Come away, O human child!
To the waters and the wild
With a faery, hand in hand,
For the world's more full of weeping than you can understand.
Where the wave of moonlight glosses
The dim gray sands with light,
Far off by furthest Rosses
We foot it all the night,
Weaving olden dances
Mingling hands and mingling glances
Till the moon has taken flight;
To and fro we leap
And chase the frothy bubbles,
While the world is full of troubles
And anxious in its sleep.
Come away, O human child!
To the waters and the wild
With a faery, hand in hand,
For the world's more full of weeping than you can understand.

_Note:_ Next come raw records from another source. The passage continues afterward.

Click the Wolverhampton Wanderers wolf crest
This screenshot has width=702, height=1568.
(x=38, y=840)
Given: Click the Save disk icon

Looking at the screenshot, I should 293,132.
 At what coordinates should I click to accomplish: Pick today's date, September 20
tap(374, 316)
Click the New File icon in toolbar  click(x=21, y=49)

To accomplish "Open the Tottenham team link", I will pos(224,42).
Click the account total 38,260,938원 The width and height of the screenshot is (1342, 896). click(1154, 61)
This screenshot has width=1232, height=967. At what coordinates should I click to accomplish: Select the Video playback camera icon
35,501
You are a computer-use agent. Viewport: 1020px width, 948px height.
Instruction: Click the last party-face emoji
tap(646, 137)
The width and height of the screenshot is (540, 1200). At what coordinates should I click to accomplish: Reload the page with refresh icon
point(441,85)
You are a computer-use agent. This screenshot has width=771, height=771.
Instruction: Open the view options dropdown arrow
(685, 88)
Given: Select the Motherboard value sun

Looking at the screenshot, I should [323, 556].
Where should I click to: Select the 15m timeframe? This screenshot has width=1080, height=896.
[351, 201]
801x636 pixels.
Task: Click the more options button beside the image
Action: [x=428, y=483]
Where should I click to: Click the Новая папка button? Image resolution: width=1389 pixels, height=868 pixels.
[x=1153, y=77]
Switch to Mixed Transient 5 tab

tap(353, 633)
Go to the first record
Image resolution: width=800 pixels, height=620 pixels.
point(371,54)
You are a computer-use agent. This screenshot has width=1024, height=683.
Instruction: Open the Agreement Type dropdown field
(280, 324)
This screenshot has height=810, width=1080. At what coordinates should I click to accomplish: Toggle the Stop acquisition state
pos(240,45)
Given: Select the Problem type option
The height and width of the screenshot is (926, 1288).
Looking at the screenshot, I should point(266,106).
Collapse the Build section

Where the wandering water gushes
From the hills above Glen-Car,
In pools among the rushes
That scarce could bathe a star,
We seek for slumbering trout
And whispering in their ears
Give them unquiet dreams;
Leaning softly out
From ferns that drop their tears
Over the young streams.
Come away, O human child!
To the waters and the wild
With a faery, hand in hand,
For the world's more full of weeping than you can understand.
Away with us he's going,
The solemn-eyed:
He'll hear no more the lowing
Of the calves on the warm hillside
Or the kettle on the hob
Sing peace into his breast,
Or see the brown mice bob
Round and round the oatmeal chest.
For he comes, the human child,
To the waters and the wild
With a faery, hand in hand,
For the world's more full of weeping than he can understand.